Exercise brief -> Copy out the stretch of records from the line containing "You are a GUI" through the line containing "coord(770,724)", requests included. Scale every coordinate in the answers by 0.95 and round each to a whole number, with halves rounded up.

--- start of Records for this task ---

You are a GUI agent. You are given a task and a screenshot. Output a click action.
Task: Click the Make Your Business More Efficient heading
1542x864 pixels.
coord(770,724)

--- end of Records for this task ---
--- start of Records for this task ---

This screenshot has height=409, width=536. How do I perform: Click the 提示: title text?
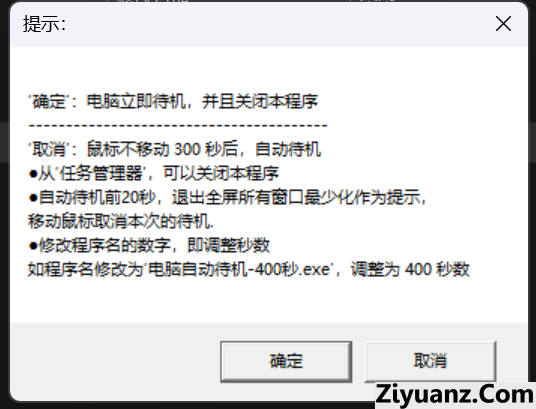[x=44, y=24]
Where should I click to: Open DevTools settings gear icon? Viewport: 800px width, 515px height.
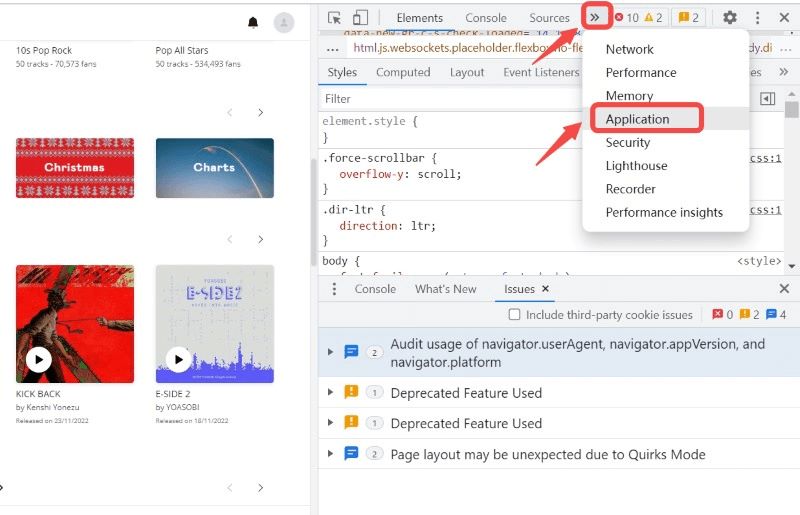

--- end of Records for this task ---

Right answer ->
You are a GUI agent. You are given a task and a screenshot. Output a click action.
Task: Click the Make Your Business More Efficient heading
1542x864 pixels.
coord(732,688)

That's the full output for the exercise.